To date, the target sequences of let-7 miRNA family members, which are another tumor suppressor miRNAs, have been used to reduce toxicity of OVs in normal tissues. Insertion of the let-7 targets in OVs, however, often decreases not only normal tissue toxicity but also anti-tumor activity due to the extensive overlap in target sequences among its various family members. Thus, I tried to find other miRNA-regulating systems with stronger on-target effects and milder off-target effects. In contrast to let-7, the miR-34 family consists of only three members, suggesting less interference among the family members. In this study, there was almost no reduction in the cytotoxicity when H1299 cells transfected with miR34a/c were infected with CVBs including different miR34a/cT, also suggesting excellence of miR34a/c-regulating system for controlling CVB replication.
Finally, I addressed why miR34aT-inserted CVB (miR34aT-CVB) could efficiently kill some tumor cells with high miR-34a. Although miR-34a was expressed more strongly in A549 cells than in normal lung cell line, 53a-CVB still exerted stronger cytotoxicity in these tumor cells with much lower titers than in non- tumor cells. To demonstrate mechanisms of this phenomenon, I focused on PI3K/Akt and MAP/ERK/MEK pathway because CVB3 replication depended on these pathways, which were often activated in cancer cells. In the presence of inhibitors for those pathways, cytotoxicity was significantly reduced by miR34aT-CVB in miR34a-high A549 cells but not in miR34a-low AsPC cells, suggesting that miR-34-induced inhibition of miR-34aT-CVB replication could be overridden by aberrantly activated PI3K/Akt and/or MAP/ERK/MEK pathways in tumor cells.

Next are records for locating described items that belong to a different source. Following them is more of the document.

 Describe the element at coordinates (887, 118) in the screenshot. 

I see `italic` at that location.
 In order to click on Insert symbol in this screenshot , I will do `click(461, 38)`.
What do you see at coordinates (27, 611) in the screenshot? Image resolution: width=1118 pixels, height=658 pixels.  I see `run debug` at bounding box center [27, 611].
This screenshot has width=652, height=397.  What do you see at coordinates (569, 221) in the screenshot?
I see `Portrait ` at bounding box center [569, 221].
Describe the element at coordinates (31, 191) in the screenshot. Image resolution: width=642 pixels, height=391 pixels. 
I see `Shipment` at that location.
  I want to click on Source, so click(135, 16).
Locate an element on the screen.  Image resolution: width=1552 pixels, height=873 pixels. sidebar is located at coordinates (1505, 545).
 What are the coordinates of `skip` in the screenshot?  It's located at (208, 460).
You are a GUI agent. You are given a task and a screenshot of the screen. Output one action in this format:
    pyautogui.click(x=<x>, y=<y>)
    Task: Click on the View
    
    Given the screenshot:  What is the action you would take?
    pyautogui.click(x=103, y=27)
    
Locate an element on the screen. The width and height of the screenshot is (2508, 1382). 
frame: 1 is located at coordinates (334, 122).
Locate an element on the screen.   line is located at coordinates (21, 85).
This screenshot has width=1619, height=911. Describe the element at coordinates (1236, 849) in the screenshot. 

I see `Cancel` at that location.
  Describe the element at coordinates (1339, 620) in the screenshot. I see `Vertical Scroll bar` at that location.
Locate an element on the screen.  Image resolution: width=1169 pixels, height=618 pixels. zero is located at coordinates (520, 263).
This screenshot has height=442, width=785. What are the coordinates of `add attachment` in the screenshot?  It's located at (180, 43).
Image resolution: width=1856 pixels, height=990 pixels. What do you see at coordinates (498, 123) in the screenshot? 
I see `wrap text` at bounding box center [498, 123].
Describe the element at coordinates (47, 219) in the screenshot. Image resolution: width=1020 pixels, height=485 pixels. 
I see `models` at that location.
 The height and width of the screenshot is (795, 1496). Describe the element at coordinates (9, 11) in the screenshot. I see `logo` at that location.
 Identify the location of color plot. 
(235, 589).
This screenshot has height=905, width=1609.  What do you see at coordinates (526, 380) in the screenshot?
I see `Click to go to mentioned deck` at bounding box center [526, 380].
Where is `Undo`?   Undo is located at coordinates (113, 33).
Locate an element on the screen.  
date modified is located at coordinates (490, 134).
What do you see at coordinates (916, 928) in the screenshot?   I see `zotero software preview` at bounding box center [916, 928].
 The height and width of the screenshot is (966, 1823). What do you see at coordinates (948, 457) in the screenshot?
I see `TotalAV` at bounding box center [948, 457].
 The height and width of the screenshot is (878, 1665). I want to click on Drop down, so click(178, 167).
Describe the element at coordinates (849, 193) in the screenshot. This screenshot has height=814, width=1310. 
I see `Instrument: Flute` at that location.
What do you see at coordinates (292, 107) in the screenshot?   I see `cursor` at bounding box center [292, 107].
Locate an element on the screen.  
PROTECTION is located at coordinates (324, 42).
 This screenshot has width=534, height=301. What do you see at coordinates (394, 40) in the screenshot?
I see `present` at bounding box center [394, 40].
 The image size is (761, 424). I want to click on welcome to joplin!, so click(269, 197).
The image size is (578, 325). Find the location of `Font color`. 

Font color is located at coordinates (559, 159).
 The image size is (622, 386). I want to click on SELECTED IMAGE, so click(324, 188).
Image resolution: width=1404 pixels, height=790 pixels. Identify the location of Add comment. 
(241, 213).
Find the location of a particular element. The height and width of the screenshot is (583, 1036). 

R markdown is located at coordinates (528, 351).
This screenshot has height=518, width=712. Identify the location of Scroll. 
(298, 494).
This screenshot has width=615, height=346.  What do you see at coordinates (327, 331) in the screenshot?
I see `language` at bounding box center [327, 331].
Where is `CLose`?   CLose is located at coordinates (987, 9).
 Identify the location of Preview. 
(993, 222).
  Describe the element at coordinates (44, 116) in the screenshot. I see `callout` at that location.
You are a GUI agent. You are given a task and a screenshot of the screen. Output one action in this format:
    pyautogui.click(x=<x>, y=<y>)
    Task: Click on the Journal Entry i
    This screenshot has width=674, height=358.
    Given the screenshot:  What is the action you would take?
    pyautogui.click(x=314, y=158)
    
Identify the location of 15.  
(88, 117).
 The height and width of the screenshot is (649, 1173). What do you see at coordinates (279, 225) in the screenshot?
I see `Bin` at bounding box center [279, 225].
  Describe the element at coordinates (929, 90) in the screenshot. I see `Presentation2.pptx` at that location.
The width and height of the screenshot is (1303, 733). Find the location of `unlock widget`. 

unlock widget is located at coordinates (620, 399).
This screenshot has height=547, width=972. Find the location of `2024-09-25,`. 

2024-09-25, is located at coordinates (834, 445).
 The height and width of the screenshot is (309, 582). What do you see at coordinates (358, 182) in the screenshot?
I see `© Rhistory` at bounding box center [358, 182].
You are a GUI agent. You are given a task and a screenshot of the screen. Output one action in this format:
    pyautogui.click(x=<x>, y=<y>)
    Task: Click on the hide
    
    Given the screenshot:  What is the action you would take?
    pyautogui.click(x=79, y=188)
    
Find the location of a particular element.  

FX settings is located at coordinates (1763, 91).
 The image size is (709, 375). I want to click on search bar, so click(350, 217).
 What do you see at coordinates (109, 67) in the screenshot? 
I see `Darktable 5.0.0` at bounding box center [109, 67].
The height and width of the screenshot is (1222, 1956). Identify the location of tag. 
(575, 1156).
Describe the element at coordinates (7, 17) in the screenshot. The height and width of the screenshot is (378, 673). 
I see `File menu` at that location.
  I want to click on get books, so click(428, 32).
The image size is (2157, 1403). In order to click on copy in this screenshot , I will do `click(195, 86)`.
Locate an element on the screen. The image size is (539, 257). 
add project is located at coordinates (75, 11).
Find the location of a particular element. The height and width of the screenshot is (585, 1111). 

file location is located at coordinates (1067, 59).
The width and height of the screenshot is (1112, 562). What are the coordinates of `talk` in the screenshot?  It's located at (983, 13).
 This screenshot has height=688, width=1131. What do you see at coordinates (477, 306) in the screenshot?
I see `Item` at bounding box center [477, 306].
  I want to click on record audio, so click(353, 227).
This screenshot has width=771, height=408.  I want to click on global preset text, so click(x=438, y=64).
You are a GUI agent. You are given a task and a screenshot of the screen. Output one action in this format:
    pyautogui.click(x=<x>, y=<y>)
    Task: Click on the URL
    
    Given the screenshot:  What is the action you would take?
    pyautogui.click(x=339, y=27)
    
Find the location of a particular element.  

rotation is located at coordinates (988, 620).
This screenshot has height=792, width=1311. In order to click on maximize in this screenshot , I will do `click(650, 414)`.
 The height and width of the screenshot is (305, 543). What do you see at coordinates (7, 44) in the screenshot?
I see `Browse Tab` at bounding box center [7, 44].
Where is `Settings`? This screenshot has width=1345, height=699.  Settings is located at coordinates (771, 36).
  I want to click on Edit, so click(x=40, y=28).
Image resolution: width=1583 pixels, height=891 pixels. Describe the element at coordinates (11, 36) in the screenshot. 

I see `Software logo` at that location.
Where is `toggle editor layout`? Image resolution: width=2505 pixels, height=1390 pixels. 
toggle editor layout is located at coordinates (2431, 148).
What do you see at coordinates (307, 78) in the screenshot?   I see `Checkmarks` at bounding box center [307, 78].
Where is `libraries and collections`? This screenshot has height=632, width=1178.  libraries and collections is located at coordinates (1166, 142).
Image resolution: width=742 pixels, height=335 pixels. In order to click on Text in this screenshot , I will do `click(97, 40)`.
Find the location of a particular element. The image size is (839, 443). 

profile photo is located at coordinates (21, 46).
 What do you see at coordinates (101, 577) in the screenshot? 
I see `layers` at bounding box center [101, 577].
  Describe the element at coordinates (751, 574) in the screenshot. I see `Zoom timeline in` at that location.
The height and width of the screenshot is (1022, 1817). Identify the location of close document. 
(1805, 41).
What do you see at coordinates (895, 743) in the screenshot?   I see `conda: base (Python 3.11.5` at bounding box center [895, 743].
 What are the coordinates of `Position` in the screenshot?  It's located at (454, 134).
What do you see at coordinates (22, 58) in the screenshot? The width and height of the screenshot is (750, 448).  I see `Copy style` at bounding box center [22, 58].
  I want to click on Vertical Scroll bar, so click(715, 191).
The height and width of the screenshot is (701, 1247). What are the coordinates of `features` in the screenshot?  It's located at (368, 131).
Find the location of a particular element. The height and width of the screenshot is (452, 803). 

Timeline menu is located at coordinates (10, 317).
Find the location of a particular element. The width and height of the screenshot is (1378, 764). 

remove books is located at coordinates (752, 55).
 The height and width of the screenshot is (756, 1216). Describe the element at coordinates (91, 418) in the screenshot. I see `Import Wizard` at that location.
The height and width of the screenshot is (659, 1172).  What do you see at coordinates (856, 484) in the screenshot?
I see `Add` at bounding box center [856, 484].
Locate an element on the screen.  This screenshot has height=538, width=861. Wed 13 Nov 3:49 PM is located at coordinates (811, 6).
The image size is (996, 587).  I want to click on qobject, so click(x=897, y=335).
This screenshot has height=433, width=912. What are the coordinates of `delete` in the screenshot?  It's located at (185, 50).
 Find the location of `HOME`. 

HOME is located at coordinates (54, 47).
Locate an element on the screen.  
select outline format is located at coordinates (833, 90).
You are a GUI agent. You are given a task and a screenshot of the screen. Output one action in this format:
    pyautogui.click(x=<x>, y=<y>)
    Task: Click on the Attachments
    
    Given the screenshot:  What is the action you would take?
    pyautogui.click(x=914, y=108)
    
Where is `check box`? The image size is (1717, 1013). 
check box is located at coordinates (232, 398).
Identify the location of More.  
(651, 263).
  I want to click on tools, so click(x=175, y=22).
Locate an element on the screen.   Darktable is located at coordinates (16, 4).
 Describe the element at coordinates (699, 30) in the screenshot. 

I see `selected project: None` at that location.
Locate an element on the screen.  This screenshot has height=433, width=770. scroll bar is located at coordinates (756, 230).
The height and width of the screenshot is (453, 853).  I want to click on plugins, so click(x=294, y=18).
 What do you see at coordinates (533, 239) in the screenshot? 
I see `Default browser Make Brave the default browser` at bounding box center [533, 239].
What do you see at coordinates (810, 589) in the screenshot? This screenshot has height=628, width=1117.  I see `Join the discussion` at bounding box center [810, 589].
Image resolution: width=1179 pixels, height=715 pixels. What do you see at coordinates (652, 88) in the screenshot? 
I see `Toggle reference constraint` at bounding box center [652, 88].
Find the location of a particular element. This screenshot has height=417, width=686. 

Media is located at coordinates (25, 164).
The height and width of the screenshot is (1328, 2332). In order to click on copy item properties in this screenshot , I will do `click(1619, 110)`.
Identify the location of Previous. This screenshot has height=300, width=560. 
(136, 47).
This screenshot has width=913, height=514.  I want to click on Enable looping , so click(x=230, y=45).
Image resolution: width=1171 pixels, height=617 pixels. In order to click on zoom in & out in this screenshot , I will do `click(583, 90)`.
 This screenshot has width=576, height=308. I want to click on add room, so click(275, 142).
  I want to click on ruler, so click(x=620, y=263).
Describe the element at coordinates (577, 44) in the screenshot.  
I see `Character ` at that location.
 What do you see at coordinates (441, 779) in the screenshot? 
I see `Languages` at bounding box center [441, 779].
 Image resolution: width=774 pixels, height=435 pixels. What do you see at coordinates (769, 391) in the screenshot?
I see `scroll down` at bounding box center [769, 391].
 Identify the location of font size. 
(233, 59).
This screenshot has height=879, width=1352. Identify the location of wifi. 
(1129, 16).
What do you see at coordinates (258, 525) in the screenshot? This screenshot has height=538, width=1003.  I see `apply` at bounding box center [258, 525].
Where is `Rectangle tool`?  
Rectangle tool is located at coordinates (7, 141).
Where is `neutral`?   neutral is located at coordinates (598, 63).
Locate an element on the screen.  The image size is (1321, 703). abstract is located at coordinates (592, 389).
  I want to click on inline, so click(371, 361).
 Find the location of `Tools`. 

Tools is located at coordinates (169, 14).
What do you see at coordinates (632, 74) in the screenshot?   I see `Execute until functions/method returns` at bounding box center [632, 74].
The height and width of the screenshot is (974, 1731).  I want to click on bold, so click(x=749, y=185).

In conclusion, I successfully developed the first miR-34a/c–regulated CVB3 by inserting miR-34aT or miR-34cT in the 5’UTR or 3’UTR of the CVB3 genome, without attenuating its oncolytic activity. miRT- CVBs exerted significantly lower toxicity in normal tissues where miR-34a/c were highly expressed. CVB3 containing miR-34aT had less pathogenicity than CVB3 containing miR-34T, and insertion of the miR- 34a/cT into the 3’UTR reduced pathogenicity to a greater extent than insertion into the 5’UTR. Finally, 53a-CVB, a double miR34aT-inserted CVB, was minimally toxic to normal tissues while maintaining full oncolytic activity in mouse xenograft model of lung cancer. This study successfully indicated that 53a-CVB is a promising OV that could be useful in the clinical setting due to its minimal toxicity with strong oncolytic effects.